The latest version of the Opera web browser has been released with some good additions for web developers, including support for WebRTC.
The headline additions for version 12, codenamed Opera Wahoo, for all users are faster performance and better support for newer web standards alongside a range of new features.
The new features include more support for themes to customize the appearance of the browser, and the option of letting websites use your computer’s webcam to take photos from the browser. The suggestion is that you can use this feature to set a new profile picture in your social network or just see what you look like with a moustache.
The promo video is very keen on the "instant makeover" aspects of the new relase - and the fact that it is faster:
Behind the scenes, one improvement that should make the browser more stable comes with the fact that Opera 12 now has process isolation for plugins. Opera says that plugins such as Flash are behind around a third of crashes, and that having the plugins running as a separate process will minimize the effects of these problems.
Users who like to protect their privacy will appreciate the addition of support for Do Not Track headers. Users who don’t want websites to track their behavior can choose an option in the security settings of the browser preferences to “Ask websites not to track me”. Once this option is chosen, Opera will append a flag to every HTTP request to tell servers that the user doesn’t want sites to track their behavior. Support for Do Not Track is limited at the moment but getting more popular.
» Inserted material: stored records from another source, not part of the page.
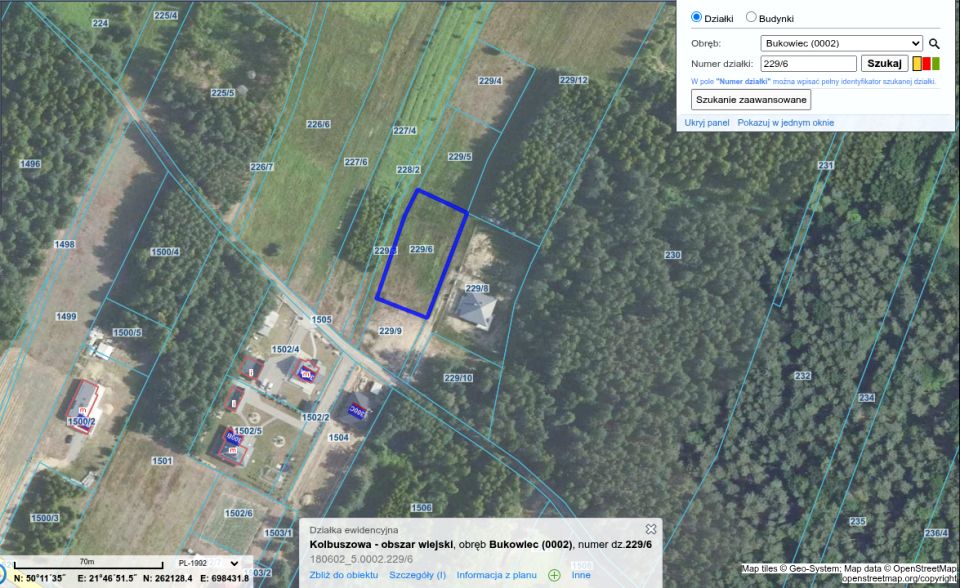Pick the yellow highlight color swatch
The image size is (960, 588).
917,64
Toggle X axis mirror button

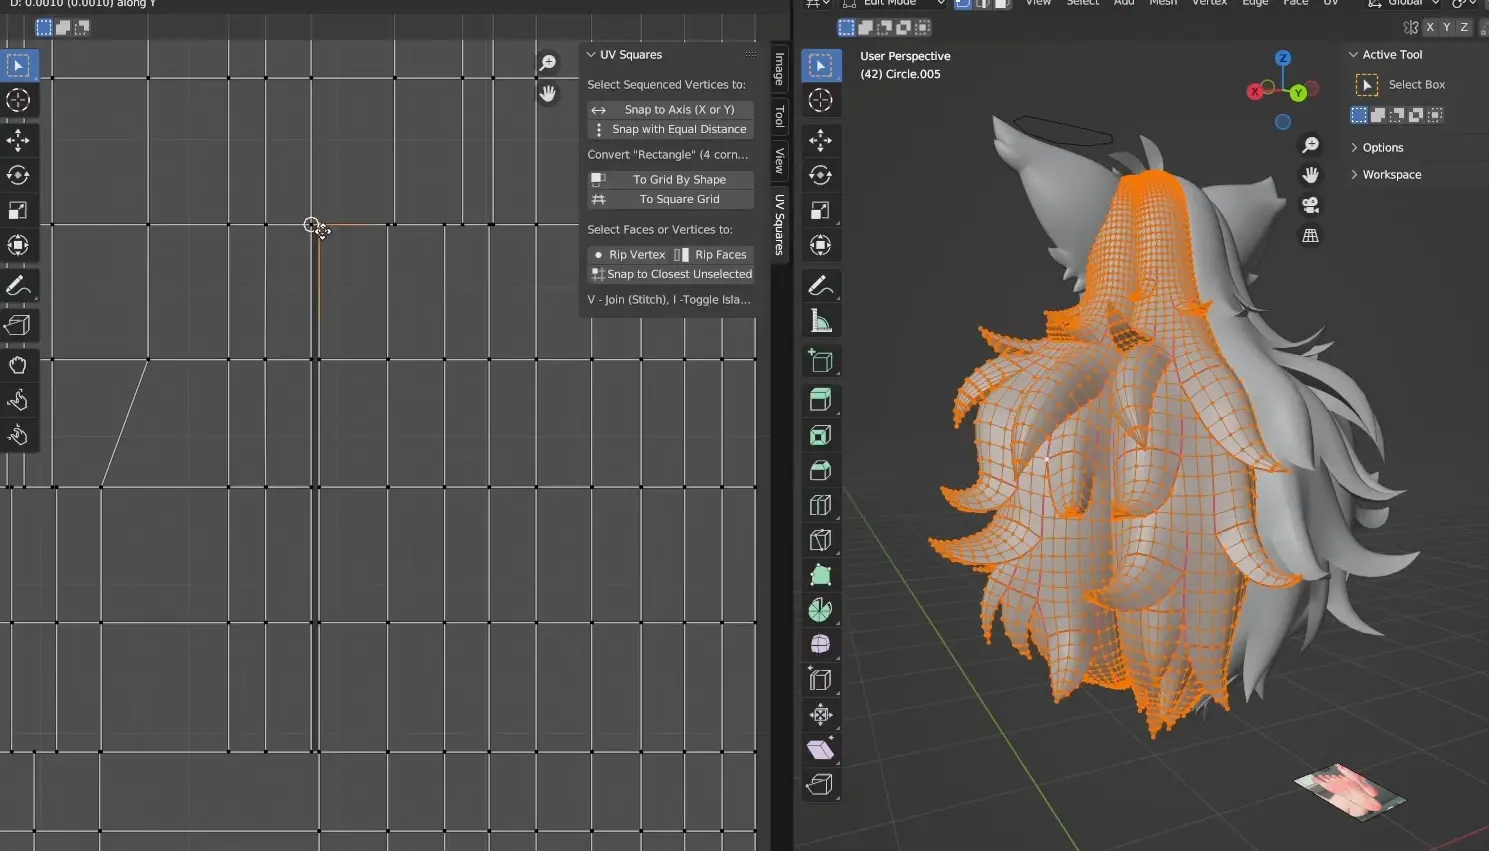click(x=1430, y=27)
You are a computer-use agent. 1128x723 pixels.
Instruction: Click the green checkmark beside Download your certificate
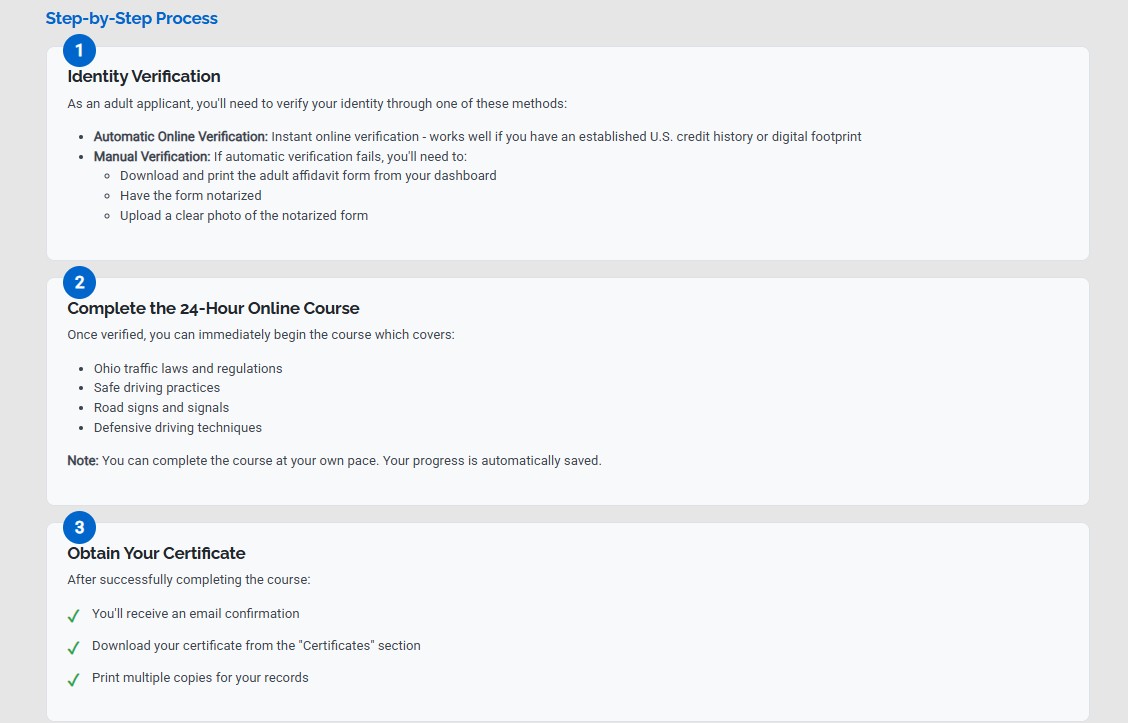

If you’re a web developer, the good news is that Opera 12 has added support for WebRTC. This is still being finalized by the W3C Web Real-Time Communications Working Group and will let you use standards-based audio and video chat in your web applications. Opera has also added support for the WebRTC media capture APIs. These can be used to capture live media streams from the user’s microphone and webcam for use as web content. If a website wants to use the API, the user is asked whether the facility should be activated to prevent images and sound being transmitted without the user knowing.
Support has also been added for CSS3 animations and transitions, and for CSS generated content designed to be displayed on paged media. This means you can include settings that specify the way the content should be shown if it is printed.
One experimental feature in this version of Opera is support for hardware-accelerated rendering. This feature is still at the experimental stage, and needs to be enabled by following the instructions on the Opera Desktop Team blog if you want to try it.